--- Begin DATA IN THIS EXERCISE ---

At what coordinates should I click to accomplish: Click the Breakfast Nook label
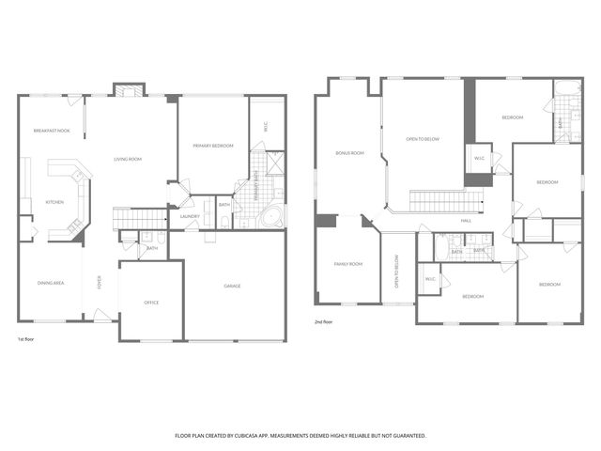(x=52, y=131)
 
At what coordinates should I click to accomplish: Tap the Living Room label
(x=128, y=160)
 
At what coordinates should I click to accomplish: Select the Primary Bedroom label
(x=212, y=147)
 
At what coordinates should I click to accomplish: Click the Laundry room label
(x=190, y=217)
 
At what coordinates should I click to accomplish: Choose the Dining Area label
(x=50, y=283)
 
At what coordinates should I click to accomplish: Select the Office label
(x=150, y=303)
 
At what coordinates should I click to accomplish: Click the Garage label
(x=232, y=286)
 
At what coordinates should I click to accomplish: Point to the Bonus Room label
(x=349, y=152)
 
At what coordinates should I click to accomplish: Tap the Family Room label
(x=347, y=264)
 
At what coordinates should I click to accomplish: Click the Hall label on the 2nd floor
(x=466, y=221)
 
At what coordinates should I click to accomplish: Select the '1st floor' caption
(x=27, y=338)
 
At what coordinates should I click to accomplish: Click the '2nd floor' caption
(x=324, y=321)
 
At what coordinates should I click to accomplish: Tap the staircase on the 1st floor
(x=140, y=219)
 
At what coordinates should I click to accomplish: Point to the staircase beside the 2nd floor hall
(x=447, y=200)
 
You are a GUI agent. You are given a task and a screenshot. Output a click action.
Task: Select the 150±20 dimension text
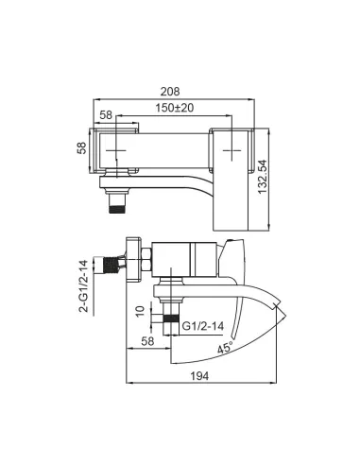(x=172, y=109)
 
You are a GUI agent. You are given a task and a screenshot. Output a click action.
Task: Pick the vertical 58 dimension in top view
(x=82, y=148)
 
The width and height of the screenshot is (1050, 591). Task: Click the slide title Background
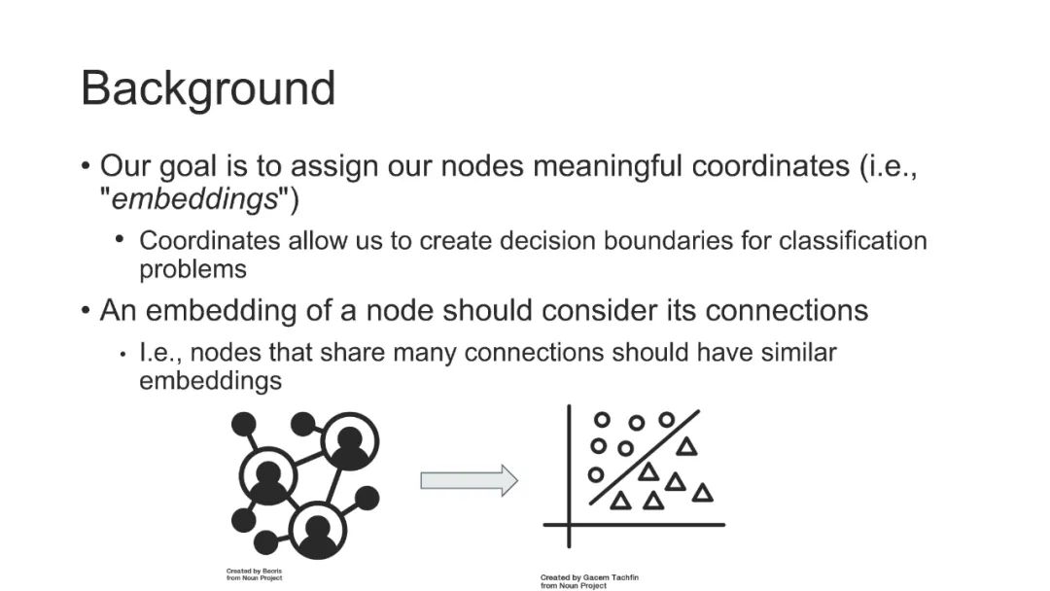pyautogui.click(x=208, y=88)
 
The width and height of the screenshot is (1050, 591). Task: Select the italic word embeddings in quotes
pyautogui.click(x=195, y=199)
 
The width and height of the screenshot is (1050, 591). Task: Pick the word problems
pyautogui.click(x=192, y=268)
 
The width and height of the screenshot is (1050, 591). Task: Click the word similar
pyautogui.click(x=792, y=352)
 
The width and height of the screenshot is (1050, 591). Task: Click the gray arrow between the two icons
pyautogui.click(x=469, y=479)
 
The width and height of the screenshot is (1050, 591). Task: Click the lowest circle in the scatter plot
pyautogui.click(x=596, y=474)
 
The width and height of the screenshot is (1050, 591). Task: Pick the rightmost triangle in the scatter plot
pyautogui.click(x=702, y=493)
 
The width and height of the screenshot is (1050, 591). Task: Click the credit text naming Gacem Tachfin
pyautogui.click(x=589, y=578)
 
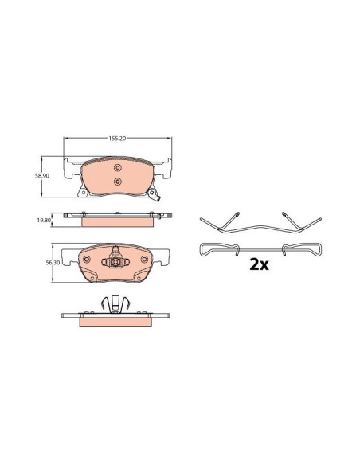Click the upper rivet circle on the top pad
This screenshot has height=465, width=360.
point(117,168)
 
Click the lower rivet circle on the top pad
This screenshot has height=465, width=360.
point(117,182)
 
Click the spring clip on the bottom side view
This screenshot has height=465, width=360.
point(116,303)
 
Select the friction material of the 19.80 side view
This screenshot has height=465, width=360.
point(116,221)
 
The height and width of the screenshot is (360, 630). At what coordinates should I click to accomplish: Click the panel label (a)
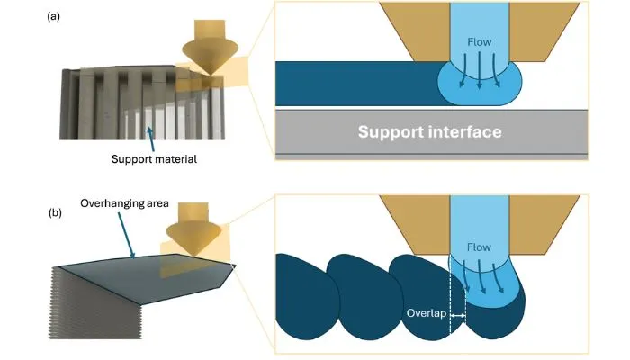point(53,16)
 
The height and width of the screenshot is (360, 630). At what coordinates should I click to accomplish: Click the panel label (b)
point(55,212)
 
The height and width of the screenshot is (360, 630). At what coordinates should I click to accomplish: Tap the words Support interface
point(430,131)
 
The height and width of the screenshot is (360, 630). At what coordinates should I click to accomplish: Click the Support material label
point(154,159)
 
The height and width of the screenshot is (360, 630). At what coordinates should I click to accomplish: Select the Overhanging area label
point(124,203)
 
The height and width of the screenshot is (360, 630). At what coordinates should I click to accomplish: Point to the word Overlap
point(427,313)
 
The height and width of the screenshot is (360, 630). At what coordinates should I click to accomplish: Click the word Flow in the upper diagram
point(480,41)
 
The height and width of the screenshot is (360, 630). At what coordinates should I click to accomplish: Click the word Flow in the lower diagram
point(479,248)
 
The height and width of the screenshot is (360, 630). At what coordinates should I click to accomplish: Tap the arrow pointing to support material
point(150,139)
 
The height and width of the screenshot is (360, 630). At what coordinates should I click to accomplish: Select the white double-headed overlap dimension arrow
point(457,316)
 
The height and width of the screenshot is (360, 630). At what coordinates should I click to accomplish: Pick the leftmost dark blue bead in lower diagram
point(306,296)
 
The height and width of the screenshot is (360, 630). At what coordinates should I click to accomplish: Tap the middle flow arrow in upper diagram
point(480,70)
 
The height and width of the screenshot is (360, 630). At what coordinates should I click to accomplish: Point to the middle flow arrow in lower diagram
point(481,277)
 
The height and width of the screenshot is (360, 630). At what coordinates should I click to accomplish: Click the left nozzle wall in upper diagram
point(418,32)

--- End DATA IN THIS EXERCISE ---
--- Begin DATA IN THIS EXERCISE ---

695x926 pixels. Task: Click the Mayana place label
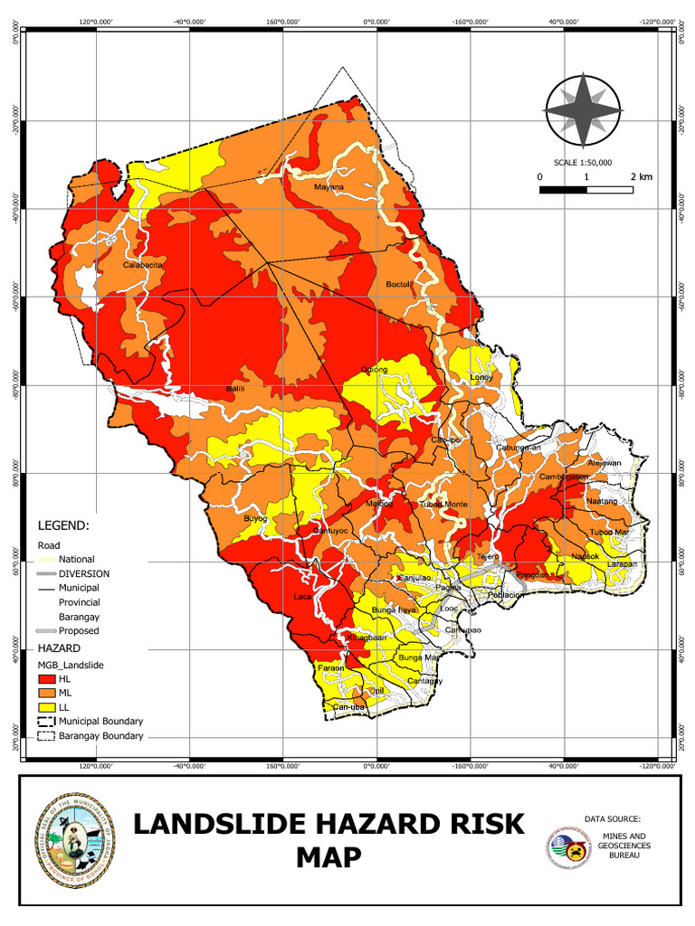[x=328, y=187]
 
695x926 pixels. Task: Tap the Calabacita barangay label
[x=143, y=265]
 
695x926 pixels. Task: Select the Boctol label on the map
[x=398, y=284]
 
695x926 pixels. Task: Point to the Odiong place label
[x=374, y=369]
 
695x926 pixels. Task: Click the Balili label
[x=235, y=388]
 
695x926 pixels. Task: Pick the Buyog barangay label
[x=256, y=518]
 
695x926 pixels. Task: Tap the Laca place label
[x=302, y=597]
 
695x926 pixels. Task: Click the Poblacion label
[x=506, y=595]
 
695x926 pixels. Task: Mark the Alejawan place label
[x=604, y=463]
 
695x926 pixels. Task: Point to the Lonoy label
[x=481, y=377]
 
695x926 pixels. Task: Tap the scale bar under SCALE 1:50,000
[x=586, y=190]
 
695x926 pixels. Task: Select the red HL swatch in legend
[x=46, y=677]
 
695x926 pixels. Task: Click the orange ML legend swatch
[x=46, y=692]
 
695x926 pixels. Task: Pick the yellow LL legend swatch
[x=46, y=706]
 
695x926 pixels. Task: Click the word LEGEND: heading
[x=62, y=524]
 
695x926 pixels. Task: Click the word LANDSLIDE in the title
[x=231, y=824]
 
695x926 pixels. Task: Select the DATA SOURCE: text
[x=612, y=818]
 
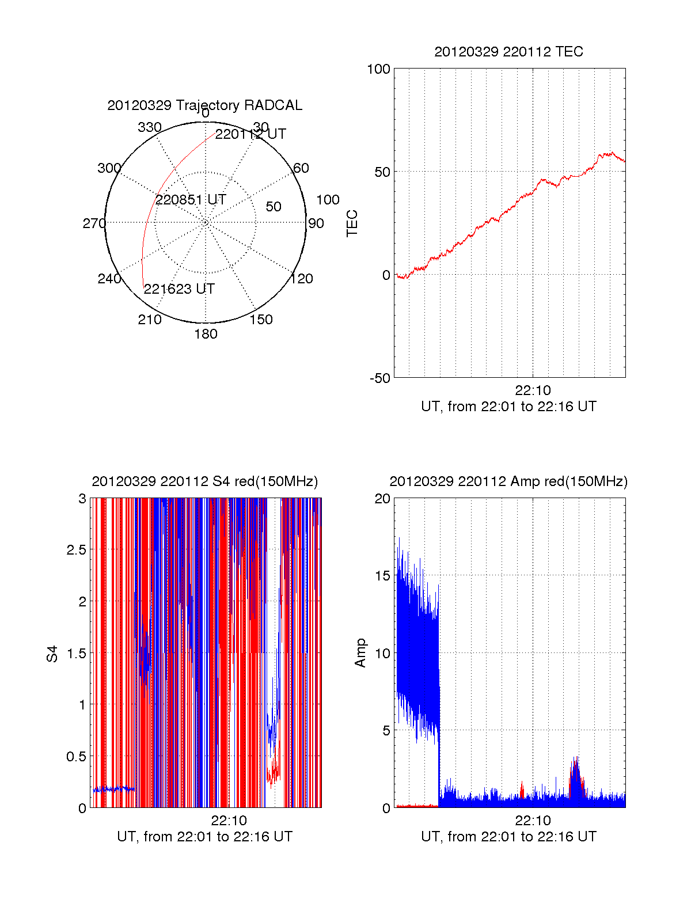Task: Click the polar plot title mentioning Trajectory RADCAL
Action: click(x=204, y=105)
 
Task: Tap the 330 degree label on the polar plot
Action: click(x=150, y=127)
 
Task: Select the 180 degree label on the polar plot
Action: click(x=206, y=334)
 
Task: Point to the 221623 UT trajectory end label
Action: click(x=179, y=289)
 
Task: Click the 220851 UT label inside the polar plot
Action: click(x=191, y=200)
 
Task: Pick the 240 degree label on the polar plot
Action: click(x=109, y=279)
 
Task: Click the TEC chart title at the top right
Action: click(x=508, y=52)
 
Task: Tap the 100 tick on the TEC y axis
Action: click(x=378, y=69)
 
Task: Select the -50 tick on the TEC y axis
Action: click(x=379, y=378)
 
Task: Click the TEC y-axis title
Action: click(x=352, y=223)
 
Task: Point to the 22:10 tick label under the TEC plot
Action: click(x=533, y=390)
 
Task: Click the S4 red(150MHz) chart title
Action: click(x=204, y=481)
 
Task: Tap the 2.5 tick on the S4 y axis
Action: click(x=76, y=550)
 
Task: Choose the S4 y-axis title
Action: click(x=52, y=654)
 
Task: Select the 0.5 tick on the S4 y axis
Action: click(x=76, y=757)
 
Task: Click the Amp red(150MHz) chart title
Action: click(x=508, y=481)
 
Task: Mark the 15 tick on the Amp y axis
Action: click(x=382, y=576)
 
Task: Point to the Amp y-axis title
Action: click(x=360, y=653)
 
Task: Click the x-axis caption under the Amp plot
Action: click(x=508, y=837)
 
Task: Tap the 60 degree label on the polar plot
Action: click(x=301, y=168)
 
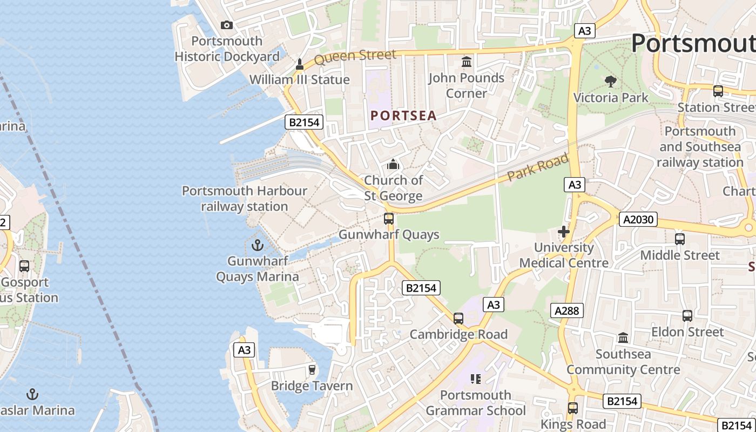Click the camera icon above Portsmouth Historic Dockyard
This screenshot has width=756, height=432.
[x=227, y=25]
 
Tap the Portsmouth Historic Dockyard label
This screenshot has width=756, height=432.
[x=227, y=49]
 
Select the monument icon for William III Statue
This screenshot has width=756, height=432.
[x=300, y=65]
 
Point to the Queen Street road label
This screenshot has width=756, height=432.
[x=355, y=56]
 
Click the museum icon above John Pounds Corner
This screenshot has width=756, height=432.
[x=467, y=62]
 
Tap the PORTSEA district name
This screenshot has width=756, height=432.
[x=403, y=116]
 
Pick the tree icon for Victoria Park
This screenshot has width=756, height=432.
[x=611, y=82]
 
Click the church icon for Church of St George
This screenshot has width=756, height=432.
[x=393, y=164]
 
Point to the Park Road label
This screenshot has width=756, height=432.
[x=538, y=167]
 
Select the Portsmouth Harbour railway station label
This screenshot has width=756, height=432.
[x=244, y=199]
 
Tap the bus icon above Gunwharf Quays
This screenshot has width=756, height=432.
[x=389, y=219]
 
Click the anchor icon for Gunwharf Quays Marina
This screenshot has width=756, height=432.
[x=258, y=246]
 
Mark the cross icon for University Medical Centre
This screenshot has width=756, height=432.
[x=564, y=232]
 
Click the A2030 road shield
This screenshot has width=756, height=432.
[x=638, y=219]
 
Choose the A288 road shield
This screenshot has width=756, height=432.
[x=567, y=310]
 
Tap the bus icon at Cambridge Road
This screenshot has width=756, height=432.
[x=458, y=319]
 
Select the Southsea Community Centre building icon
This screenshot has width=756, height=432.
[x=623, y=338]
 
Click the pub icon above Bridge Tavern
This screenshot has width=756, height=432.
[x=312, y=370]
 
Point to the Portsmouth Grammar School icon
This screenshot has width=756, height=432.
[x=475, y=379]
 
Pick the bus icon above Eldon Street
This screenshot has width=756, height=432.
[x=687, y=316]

--- End DATA IN THIS EXERCISE ---

#### WHAT YOU ARE ASKED TO DO
Retype the records above, covering the stretch from the line containing "Task: Pick the 240" through the line containing "[x=227, y=25]", with both ends included. Leave the pictures out of your answer.

#### RESULT OF THIS EXERCISE
Task: Pick the 240 degree label on the polar plot
Action: click(x=109, y=279)
 
Task: Click the TEC chart title at the top right
Action: click(x=508, y=52)
 
Task: Tap the 100 tick on the TEC y axis
Action: click(x=378, y=69)
 
Task: Select the -50 tick on the TEC y axis
Action: click(x=379, y=378)
 
Task: Click the TEC y-axis title
Action: click(x=352, y=223)
 
Task: Point to the 22:10 tick label under the TEC plot
Action: click(x=533, y=390)
 
Task: Click the S4 red(150MHz) chart title
Action: click(x=204, y=481)
 
Task: Tap the 2.5 tick on the S4 y axis
Action: click(x=76, y=550)
 
Task: Choose the S4 y-axis title
Action: click(x=52, y=654)
 
Task: Select the 0.5 tick on the S4 y axis
Action: click(x=76, y=757)
 
Task: Click the Amp red(150MHz) chart title
Action: click(x=508, y=481)
 
Task: Mark the 15 tick on the Amp y axis
Action: click(x=382, y=576)
 
Task: Point to the Amp y-axis title
Action: click(x=360, y=653)
 
Task: Click the x-axis caption under the Amp plot
Action: click(x=508, y=837)
 
Task: Tap the 60 degree label on the polar plot
Action: click(x=301, y=168)
 
Click the camera icon above Portsmouth Historic Dockyard
This screenshot has width=756, height=432.
[x=227, y=25]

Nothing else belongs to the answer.